• **Supplied text**
*** Block opens ***

The American Hotel was a historic hotel located at 125 South Augusta Street in Staunton, Virginia. It was built in the downtown wharf district, directly across from the railroad station. It has since been repainted and houses several different businesses. Earlier in its existence, the hotel had a set of two pillars in the front of the building.

==History==

In the late 1800s the Wharf area of Staunton was the site of the Virginia Central Railroad which crossed the Blue Ridge Mountains to Staunton, thus completing its route between the Shenandoah Valley and the state Capital in Richmond. The American Hotel was constructed by the Virginia Central Railroad in 1855, only one year after the railroad had reached Staunton.

During the American Civil War, the hotel served as a "receiving hospital" for Confederate sick and wounded. In 1864, when Union General Hunter occupied Staunton and burned the station, the American Hotel was spared, probably because the owner, John Quincy Adams Nadenbousch, had developed a relationship with Union officers.

In the first year of his presidency, Ulysses S. Grant took a brief vacation trip to White Sulphur Springs stopping overnight in Staunton at the American Hotel. When the news of his arrival spread, a music band that had previously served as Stonewall Jackson’s headquarters band assembled at the station opposite his Hotel room and serenaded Grant. Grant came out on hotel balcony and acknowledged the band by raising his hat. The incident was one of the first public acts of reconciliation after the American Civil War.

The Staunton Development Company was on the west end of the building in 1891 and the rest of the building was a shoe factory. Staunton Development Company wanted to renovate and update the Hotel in the Victorian style but did not have the finances.

*** Block closes ***

• **Dataset**
*** Block opens ***

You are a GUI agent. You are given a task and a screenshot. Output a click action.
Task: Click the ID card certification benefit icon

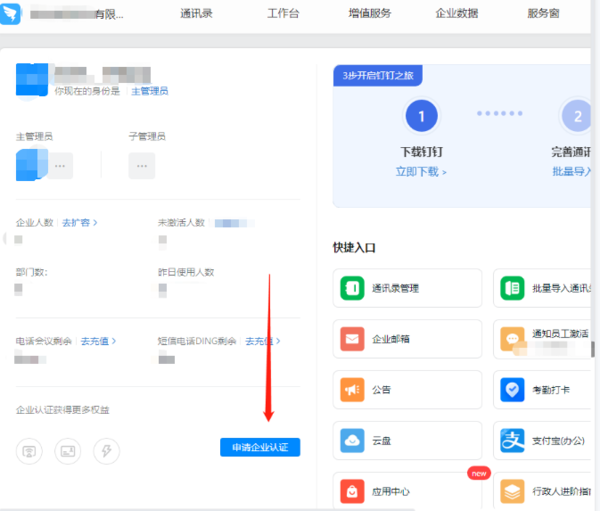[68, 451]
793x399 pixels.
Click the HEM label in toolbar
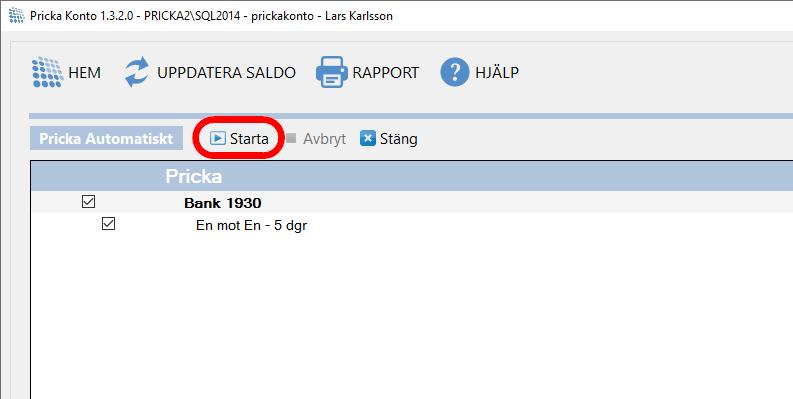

*** Block closes ***

• **Questions to answer**
1. Reproduce the American Hotel text word for word, beginning at the words "The Staunton Development" and stopping after "have the finances.".
2. Carry on the American Hotel text from the point where it ends.

• **Answers to the problems**
1.
The Staunton Development Company was on the west end of the building in 1891 and the rest of the building was a shoe factory. Staunton Development Company wanted to renovate and update the Hotel in the Victorian style but did not have the finances.

2.
In 1894, the American Hotel became Bowling Spotts & Co, a wholesale grocery. They were receivers over all the railroad systems of the country, from California to the Atlantic Coast. They specialized in the handling of Havana and domestic cigars, chewing and smoking tobacco, teas, spices, high grade canned goods and provisions of all kinds.

Between 1921 and 1929, the front part of the building was used as a railway express office. As most downtown cities declined in the 1960s, 1970s and 1980s, the building was no longer utilized.

In 1994, Restoration Concepts Inc attempted to rehabilitate the hotel, but the project was never approved. In 2003, Emerald City L.P. renovated the building for professional offices, a café and a banquet room. A two story parking garage was built and an elevator was installed. The building was totally renovated with fire sprinkler systems, fire escape stairways, new HVAC systems, and a complete electrical renovation. Frazier Associates of Staunton was the architect that oversaw the 2003 renovations.